Objective
Rewrite the listing between the lines holding "Image resolution: width=397" and "Select the Article tab", inclusive, keeping every line and changing only the coordinates in the answers: multiply each by 2.45 and round to a whole number, with halves rounded up. Give only these lines.

————————

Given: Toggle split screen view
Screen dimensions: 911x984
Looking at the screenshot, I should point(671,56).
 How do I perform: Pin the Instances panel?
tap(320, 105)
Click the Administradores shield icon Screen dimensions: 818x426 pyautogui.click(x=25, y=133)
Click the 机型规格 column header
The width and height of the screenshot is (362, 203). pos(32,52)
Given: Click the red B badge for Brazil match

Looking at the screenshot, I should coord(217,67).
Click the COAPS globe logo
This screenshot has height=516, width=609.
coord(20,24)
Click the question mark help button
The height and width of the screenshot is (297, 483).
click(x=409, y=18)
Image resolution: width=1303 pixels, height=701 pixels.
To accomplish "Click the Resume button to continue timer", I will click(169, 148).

————————

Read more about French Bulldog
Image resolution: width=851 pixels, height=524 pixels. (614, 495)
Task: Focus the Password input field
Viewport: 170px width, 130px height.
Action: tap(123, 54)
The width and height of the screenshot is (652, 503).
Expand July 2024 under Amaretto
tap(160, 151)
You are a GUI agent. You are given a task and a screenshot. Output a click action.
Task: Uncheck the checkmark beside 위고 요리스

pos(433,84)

————————

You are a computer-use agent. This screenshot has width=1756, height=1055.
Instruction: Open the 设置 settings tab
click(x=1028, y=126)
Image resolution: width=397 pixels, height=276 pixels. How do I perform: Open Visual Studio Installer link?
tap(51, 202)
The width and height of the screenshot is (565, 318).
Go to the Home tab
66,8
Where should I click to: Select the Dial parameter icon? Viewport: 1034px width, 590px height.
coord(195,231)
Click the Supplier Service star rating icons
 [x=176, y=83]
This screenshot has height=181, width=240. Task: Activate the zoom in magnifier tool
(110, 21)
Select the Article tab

————————

Full answer
Image resolution: width=397 pixels, height=276 pixels. How do I perform: Open Visual Studio Installer link?
tap(125, 495)
The width and height of the screenshot is (565, 318).
Go to the Home tab
162,20
Where should I click to: Select the Dial parameter icon? Viewport: 1034px width, 590px height.
coord(478,566)
Click the Supplier Service star rating icons
 [x=431, y=203]
This screenshot has height=181, width=240. Task: Activate the zoom in magnifier tool
(270, 51)
Select the Article tab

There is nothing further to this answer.